##### Angezeigter Text

Josef-Marie Chanton hat immer Heida im Gepäck

Während Jahrzehnten war er selbständiger Winzer und hat alte Walliser Rebsorten gerettet. Heute ist er als Weinbauexperte weltweit gefragt.

Sein Einsatz für vergessene Walliser Rebsorten brachte Josef-Marie Chanton den Übernamen «Archäologe des Schweizer Weins» ein. (ZVG)

In Nepal müssen wir die Erträge in den Griff bekommen. Dann steht Qualitätswein nichts mehr im Wege. Das sagt Josef-Marie Chanton. Der Selbsteinkellerer aus Visp/VS hat seinen Weinbaubetrieb 2008 an Sohn Mario übergeben und betreut seither Projekte für Senior Expert Contact (SEC). Im Mai 2012 absolvierte er einen ersten Einsatz in Honduras, und im November des gleichen Jahres trat er eine Reise nach Bolivien an. Dort in Samaipata, auf 1650 Meter über Meer, half er Einheimischen beim Aufbau von Weingütern. «Einer war ein Investor, dessen Traum ein eigenes Weingut war und der dafür 25 Hektaren unbebautes Land erworben hatte», erzählt Chosy, wie ihn alle nennen. «Mit Pickeln und Schaufeln haben wir Terrassen angelegt.» Nach dem Bepflanzen der Rebberge halft Mario Chanton beim Bau einer funktionstüchtigen Kellerei mit. Auch Chosy Chantons Frau Marlis ist als Lehrerin im Einsatz für SEC. 

«Alte Sorten sind resistenter gegen Pilzkrankheiten.»

##########
##### Angezeigte Daten

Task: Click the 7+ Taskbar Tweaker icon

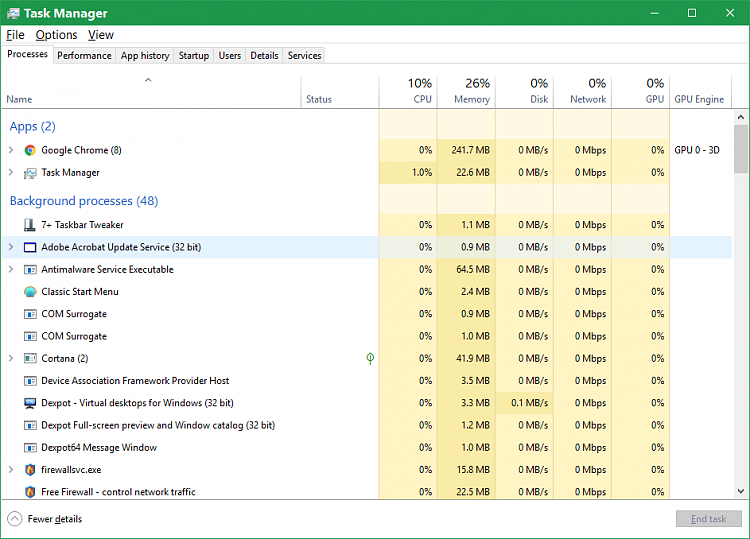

##########

### Zu lösende Aufgaben
(1) Nenne alle Länder, die im Text über Josef-Marie Chanton mit ihrem Namen vorkommen.
(2) Führe den Text über Josef-Marie Chanton bitte im Anschluss an seinen letzten Satz weiter.
Die Zeilen stehen für sich und gehören nicht zum Text über Josef-Marie Chanton.

### Erwartete Ergebnisse
(1) Nepal, Honduras, Bolivien

(2)
«Die erste Ernte fiel sehr klein aus. Viele Jungreben verdorrten, weil sie nicht bewässert wurden. Dann richtete der Mehltau grossen Schaden an. Aus den Sorten Cabernet Sauvignon, Merlot, Pinot Noir, Tempranillo, Tannat sowie Criolla entstand eine ganz passable Assemblage», erinnert sich Chosy Chanton. «Heute ergibt der Tannat einen kräftigen Rotwein, der mir ganz gut gefällt.»

Retter zahlreicher, vergessener Walliser Rebsorten

Einen Lieblingswein hat Chosy Chanton nicht. Doch er bevorzugt Weisswein. «Im vorherigen Jahr hat mir der Plantscher imponiert. Wir sind weltweit die Einzigen, die diese weisse Sorte vinifizieren. Gastronomen, die Plantscher anbieten, müssen diesen Wein ihren Gästen erklären. Er passt jedoch hervorragend zu Fisch, Fondue und Raclette. Letztes Jahr ist mir beim Abfüllen der Himbertscha – auch eine Chanton-Exklusivität – besonders aufgefallen.» Beide Sorten gehören zusammen mit Lafnetscha, Gwäss und Resi zu den alten Walliser Reben, die er vor dem Aussterben bewahrt hat.  «Alte Sorten sind resistenter gegen Pilzkrankheiten als neuere. Viele sind zudem spätreif. Das kommt dem Klimawandel entgegen», erklärt der Winzer. Die alten Sorten seien zudem nicht austauschbar wie die internationalen Sorten Chardonnay oder Merlot. Am liebsten mag Chosy Chanton Weine aus kleinen Erträgen – etwa der Hälfte der Menge, welche die AOC-Regeln erlauben –, die mit traubeneigenen Hefen vergären und denen der Winzer Zeit lässt. Knackig frisch und ohne biologischen Säureabbau ist ganz nach seinem Geschmack. «Trocken und säurebetont gefällt zunehmend auch den Jungen», stellt er fest. Bei Rotweinen mag er keine Restsüsse, und zu viel Holz gefällt ihm auch nicht.

Und noch etwas: Chosy Chanton gilt als Vater des Heida. Die Spezialität aus Visperterminen wird heute auch im Unterwallis unter dem Namen Païen angebaut.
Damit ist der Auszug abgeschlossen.